Set problem
Can you render everything in the material from the line containing "1560x784 pixels. Task: Open" down to the line containing "Click the Al" as a Markdown table, with a Number column for the row number and a Record line column for the line, leaving out blank lines?

-- start Records shown --

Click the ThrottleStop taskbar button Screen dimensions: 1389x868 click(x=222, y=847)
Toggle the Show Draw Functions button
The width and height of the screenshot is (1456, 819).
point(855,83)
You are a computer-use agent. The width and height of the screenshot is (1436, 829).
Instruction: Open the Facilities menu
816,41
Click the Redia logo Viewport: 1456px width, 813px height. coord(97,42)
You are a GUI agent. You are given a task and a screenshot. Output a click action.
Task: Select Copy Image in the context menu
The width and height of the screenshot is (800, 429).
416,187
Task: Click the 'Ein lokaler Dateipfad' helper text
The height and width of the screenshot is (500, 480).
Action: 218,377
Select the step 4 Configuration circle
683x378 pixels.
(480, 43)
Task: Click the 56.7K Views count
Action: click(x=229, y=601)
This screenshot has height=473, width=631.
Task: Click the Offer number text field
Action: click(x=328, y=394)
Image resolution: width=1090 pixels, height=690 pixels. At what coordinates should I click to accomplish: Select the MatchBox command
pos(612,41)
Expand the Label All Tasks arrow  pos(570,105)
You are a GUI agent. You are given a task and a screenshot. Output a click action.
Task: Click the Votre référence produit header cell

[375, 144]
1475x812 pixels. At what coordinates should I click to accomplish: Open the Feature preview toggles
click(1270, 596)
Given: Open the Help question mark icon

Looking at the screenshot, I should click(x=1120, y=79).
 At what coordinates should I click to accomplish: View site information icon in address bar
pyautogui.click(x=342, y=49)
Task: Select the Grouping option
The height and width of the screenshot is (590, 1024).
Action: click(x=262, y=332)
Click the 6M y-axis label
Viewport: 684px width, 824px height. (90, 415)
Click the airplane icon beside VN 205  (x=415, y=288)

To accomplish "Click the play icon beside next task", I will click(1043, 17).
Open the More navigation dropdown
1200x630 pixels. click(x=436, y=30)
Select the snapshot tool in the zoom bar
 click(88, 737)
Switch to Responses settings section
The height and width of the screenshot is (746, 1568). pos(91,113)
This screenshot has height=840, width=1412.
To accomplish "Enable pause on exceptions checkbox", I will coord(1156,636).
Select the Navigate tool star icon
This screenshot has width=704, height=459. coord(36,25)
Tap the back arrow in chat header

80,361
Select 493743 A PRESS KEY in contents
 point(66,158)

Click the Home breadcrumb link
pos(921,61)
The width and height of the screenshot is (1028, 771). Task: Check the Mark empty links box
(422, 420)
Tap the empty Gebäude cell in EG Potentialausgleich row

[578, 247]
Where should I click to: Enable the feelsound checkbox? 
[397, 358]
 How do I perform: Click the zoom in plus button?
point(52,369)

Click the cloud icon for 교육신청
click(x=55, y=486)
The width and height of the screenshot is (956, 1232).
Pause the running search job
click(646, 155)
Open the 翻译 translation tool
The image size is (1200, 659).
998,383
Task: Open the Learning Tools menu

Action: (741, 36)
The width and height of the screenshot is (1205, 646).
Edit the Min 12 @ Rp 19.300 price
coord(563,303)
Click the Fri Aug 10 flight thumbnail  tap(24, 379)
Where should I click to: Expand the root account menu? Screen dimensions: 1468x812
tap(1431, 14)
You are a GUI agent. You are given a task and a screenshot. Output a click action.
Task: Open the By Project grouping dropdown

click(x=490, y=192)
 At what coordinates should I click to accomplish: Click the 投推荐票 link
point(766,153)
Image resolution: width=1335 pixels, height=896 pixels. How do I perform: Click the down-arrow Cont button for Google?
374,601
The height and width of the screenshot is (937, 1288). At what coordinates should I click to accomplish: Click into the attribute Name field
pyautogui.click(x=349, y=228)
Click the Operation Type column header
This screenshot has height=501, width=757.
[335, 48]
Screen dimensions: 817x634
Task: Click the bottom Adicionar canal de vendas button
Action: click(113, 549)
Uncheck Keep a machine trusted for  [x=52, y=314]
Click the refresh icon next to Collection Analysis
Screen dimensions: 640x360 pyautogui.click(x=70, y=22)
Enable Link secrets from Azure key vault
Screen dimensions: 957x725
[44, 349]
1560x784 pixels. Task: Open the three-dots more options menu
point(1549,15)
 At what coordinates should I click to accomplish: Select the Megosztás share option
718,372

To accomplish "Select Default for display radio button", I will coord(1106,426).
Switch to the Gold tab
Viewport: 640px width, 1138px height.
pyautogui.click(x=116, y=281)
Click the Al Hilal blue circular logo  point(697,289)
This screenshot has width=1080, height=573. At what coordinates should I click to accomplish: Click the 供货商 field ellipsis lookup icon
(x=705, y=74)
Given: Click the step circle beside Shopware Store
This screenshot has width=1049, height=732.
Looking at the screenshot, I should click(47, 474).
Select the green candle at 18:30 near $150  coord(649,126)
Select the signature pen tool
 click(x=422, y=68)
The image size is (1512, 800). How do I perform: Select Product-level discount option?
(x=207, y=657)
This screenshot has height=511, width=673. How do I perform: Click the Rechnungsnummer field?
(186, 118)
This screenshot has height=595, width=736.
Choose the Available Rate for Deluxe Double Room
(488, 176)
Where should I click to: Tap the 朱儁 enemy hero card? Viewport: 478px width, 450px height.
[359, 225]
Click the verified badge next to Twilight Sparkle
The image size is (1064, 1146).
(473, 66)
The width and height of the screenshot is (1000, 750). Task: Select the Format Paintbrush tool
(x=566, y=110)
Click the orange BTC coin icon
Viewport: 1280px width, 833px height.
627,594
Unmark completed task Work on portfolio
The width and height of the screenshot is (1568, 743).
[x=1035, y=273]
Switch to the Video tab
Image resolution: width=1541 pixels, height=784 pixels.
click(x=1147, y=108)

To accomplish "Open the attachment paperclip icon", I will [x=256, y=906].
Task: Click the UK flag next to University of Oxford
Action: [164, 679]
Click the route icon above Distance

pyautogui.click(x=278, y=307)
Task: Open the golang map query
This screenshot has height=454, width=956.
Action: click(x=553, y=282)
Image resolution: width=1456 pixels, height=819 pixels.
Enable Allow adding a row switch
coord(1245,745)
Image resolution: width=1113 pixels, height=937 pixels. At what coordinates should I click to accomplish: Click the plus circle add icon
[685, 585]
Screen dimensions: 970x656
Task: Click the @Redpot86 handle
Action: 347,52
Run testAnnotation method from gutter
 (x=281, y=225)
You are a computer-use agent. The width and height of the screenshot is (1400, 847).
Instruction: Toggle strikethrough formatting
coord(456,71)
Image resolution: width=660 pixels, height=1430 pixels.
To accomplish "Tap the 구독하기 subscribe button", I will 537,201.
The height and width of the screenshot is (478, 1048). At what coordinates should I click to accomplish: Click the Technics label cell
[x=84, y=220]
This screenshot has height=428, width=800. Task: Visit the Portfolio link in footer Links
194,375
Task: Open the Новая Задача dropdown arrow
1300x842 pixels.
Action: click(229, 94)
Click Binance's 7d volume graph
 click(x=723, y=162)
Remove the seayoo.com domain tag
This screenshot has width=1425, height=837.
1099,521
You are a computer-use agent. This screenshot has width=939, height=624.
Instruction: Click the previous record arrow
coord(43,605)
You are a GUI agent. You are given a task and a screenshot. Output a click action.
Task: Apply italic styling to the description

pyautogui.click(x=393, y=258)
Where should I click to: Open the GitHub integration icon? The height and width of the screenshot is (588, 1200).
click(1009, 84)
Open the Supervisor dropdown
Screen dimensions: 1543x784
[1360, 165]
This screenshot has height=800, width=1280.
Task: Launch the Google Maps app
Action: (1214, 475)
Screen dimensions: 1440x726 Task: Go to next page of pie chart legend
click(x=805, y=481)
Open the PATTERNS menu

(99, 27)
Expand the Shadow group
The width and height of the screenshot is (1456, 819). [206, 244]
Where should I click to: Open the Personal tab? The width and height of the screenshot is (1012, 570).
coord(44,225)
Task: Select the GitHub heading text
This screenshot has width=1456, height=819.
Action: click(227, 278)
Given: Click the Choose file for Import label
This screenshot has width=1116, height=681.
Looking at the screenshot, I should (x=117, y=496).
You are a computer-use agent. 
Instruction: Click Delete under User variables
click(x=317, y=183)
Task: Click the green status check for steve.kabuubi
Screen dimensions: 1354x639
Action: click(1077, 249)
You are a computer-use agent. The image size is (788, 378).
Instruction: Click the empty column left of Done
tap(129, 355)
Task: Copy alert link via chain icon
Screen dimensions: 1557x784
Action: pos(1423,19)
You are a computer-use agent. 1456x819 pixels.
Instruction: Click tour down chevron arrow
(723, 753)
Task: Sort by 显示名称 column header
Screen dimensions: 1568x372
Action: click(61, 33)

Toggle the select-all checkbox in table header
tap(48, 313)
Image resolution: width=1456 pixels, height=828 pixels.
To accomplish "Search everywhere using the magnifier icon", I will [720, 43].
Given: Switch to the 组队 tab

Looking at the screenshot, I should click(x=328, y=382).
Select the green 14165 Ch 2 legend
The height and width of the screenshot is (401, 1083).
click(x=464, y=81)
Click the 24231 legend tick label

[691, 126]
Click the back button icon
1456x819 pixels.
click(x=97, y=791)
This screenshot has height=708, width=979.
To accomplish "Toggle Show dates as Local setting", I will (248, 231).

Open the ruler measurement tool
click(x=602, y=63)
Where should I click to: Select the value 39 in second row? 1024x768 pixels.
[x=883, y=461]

-- end Records shown --

Final answer
| Number | Record line |
|---|---|
| 1 | 1560x784 pixels. Task: Open the three-dots more options menu |
| 2 | point(1549,15) |
| 3 |  At what coordinates should I click to accomplish: Select the Megosztás share option |
| 4 | 718,372 |
| 5 | To accomplish "Select Default for display radio button", I will coord(1106,426). |
| 6 | Switch to the Gold tab |
| 7 | Viewport: 640px width, 1138px height. |
| 8 | pyautogui.click(x=116, y=281) |
| 9 | Click the Al Hilal blue circular logo  point(697,289) |